To: Jacob Snyder who wrote (25469)10/18/1998 8:31:00 PM
From: MrGreenJeans  Read Replies (1) | Respond to of 70976
 
Specifically

A: what is the profit growth in 1999 that would be required to have an increase in the market's PE?
B: what will profit growth be in 1999?

My guess is that A=10-15%, and B=0-5%. I think the odds of B=or>A are quite small. So, you don't get the sustainable upside. Instead, you get a volatile market going sideways, at best.

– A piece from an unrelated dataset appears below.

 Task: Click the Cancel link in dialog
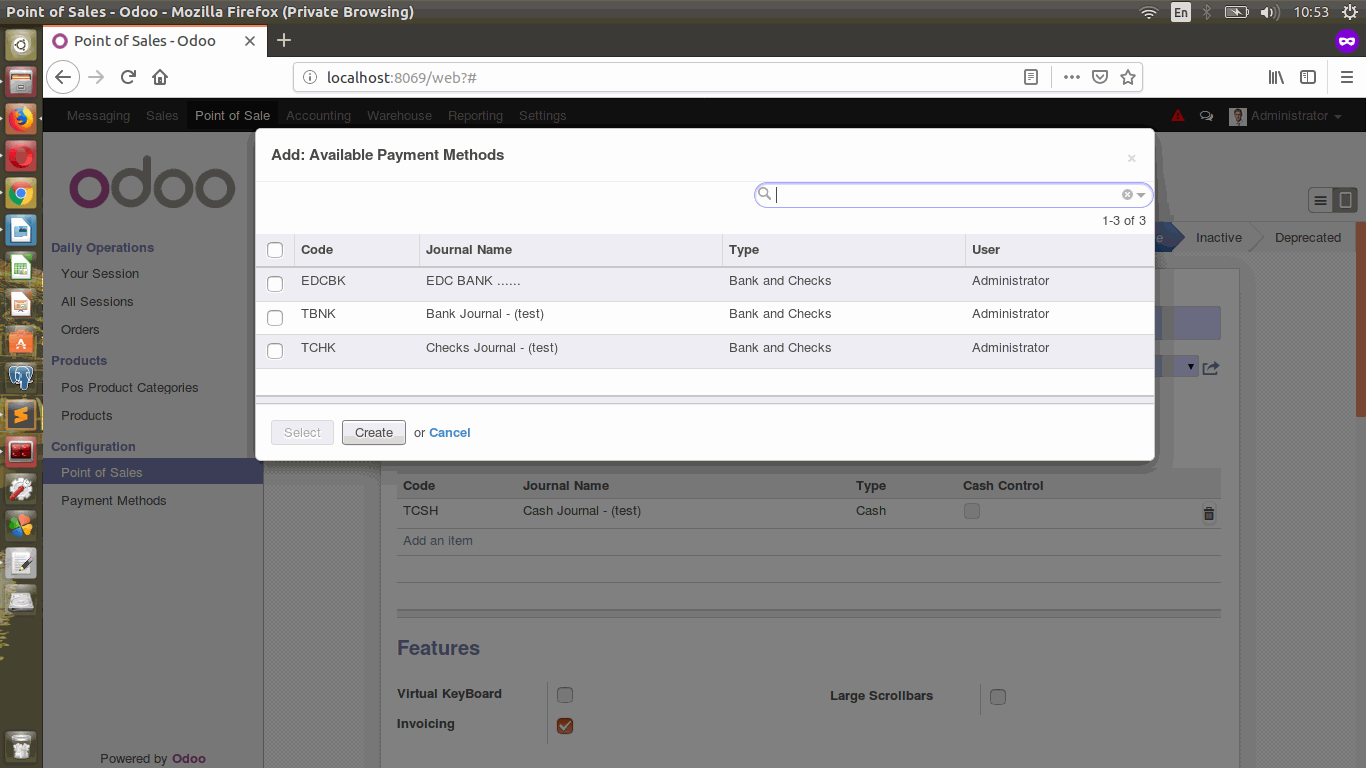pos(449,433)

Profit growth measured by operating earnings will probably come in at about 5-6% higher in 1999. In 1998, operating earnings will most probably come in at around $49. We will know shortly. An increase in profits of 5-6%, someone else can do the math, brings operating earnings in 1999 to around $51-$52. This scenario coupled with low inflation and low, or should I say declining interest rates, should command an equity market pe of 23.5xs which would translate to a Dow number of 9600+ or an S and P 500 number of over 1200. In short, new highs in 1999.

Say 23.5xs as a pe is too high? Price earnings ratios got that high or slightly higher depending on the earnings assumed just 2-3 months ago at the market peak. With the Federal Reserve now decreasing rates I think pe's will revisit these peaks. Earnings are just one part of the pe equation from my perspective, slower growth, low rates and low inflation will all combine to move this market upwards very powerfully within the next year.

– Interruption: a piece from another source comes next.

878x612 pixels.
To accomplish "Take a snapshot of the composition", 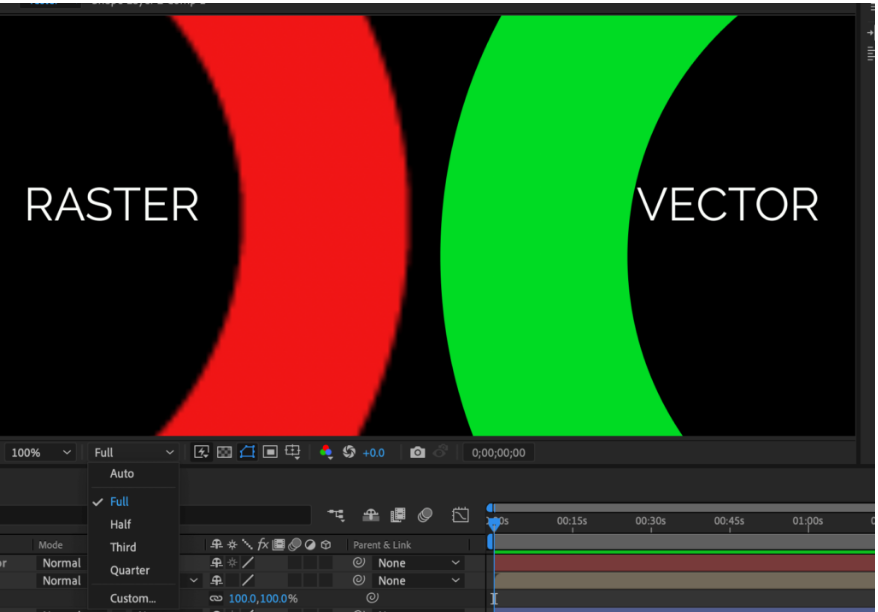I will coord(418,452).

I am 95% in equities, have been fairly consistently for many years...but for the life of me I cannot understand why so many posters on this thread are not as bullish particularly in view of the recent interest cuts with more cuts most probably on the way. Why fight the trend the Federal Reserve is creating?

In any event, this is where I stand and I fully expect to make some major profits in 1999. Jacob I believe your analysis is incorrect and believe the bearish analysis argued by some posters on this thread are completely wrong but disagreement is what makes a market. All I can say for certain is that one of us will be wrong.

Jacob, when we achieve new highs in 1999 would you mind if I repost this again?





To: Jacob Snyder who wrote (25469)11/23/1998 9:15:00 PM
From: MrGreenJeans  Read Replies (1) | Respond to of 70976
 
Jacob Snyder

MrGreenJeans: re: "Low inflation + Low interest rates + Slow Growth + A Decrease in Rates + Decent profit growth in 1999 = A sustainable upside"
IMO, all the requirements for the continuation of the goldilocks scenario are going to happen, except the "Decent profit growth in 1999" part. Let's be specific about this:

A: what is the profit growth in 1999 that would be required to have an increase in the market's PE?
B: what will profit growth be in 1999?

My guess is that A=10-15%, and B=0-5%. I think the odds of B=or>A are quite small. So, you don't get the sustainable upside. Instead, you get a volatile market going sideways, at best.


Jacob, looks like your prediction was incorrect.